A few days ago I tried to make Ruby a bit faster. Optimizing Fixnum operations and tweaking rb_call0 seemed pretty straighforward, but specializing st_num_table must have seemed pretty weird.

Every non-trivial program uses a lot of collections. Collections must basically support the following operations:

  • Getting element by key (Collection#[])
  • Setting element by key (Collection#[]=)
  • Iterating over all elements (Collection#each)
  • all kinds of collection-specific and helper methods.


In many ways, a single collection type is enough for a language. PHP has only array. Perl has arrays and hashes, but hashes can be indexed only by strings - that's a very serious limitation. Ruby also has two kinds of collections - Arrays and Hashes.

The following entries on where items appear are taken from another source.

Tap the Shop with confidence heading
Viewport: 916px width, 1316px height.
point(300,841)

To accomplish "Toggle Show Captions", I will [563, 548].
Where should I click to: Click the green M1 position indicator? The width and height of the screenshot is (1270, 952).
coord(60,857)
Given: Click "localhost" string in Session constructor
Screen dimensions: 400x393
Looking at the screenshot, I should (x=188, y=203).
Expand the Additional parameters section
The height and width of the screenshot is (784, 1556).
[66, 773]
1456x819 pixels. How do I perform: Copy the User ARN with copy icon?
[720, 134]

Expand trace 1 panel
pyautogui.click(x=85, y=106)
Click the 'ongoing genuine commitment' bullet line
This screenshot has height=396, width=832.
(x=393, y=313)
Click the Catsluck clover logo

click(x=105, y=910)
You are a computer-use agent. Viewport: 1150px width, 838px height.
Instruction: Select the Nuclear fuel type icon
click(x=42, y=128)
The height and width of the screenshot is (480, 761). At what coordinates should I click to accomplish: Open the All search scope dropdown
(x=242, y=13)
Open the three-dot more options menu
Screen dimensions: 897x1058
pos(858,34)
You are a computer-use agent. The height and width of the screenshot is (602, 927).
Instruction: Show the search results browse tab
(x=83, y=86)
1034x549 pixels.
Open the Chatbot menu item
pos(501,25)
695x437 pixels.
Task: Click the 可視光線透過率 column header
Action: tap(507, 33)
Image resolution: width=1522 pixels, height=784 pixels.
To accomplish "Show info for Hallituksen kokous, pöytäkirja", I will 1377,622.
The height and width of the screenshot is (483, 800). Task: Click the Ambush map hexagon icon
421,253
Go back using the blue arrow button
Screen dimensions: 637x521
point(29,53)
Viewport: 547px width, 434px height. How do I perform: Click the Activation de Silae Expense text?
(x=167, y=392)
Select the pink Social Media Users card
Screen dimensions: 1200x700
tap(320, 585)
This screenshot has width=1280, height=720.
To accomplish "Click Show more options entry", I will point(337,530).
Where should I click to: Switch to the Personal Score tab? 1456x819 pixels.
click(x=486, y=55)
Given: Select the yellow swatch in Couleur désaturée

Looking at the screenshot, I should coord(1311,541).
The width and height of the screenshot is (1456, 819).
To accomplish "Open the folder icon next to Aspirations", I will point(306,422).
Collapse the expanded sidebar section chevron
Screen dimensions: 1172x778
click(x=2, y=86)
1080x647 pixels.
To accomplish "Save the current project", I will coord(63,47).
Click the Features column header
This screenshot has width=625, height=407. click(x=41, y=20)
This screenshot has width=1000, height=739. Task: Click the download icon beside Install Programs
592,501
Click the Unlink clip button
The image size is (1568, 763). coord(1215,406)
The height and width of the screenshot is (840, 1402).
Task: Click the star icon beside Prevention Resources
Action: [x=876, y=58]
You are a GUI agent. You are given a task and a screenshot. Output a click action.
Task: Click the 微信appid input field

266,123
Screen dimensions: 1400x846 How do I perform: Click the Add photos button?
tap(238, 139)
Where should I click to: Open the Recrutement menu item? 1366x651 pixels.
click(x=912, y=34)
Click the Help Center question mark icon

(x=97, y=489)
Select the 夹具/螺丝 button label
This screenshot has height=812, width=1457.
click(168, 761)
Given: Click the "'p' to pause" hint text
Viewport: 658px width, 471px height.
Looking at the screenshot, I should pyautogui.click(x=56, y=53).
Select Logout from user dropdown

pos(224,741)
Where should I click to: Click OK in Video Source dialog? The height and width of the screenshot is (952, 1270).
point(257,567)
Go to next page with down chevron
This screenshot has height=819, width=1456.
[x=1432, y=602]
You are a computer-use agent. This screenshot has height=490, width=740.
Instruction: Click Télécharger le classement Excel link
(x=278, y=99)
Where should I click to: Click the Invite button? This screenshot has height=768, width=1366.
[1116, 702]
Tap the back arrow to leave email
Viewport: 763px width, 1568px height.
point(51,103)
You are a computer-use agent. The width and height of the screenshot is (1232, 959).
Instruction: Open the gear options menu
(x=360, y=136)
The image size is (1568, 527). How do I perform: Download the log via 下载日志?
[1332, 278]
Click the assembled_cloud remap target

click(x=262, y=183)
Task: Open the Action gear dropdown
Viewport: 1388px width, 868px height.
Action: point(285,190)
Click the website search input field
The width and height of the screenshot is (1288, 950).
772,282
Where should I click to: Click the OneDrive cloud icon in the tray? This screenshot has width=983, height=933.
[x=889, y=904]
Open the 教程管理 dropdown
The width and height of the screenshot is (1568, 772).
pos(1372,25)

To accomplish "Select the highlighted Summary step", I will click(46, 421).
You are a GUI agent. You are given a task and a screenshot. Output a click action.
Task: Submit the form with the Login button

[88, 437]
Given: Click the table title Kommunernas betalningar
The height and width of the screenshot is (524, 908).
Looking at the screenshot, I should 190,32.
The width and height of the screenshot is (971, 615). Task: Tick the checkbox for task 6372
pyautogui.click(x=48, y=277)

Ruby Hashes are indexed by arbitrary objects, so they could in principle replace Arrays, at cost of some API changes, any possibly somewhat inferior performance (with good implementation, the difference wouldn't be high).

Below the surface, Ruby uses many more collection kinds:
  • RArray - dense array indexed by small positive integers
  • st_table - a general purpose hash, which is specialized into three kinds:
  • * st_num_table - indexed by numbers
  • * st_str_table - indexed by strings
  • * st_obj_table - indexed by arbitrary Ruby objects


The specialization is done in a very inefficient way - using hand-coded vtable:

 struct st_hash_type {
int (*compare)();
int (*hash)();
};

struct st_table {
struct st_hash_type *type;
int num_bins;
int num_entries;
struct st_table_entry **bins;
};


st_obj_table is used in implementation of Hashes. It isn't very efficient, calling #eql? method to check object equality, but a few special cases let it handle Fixnums and Strings more efficiently.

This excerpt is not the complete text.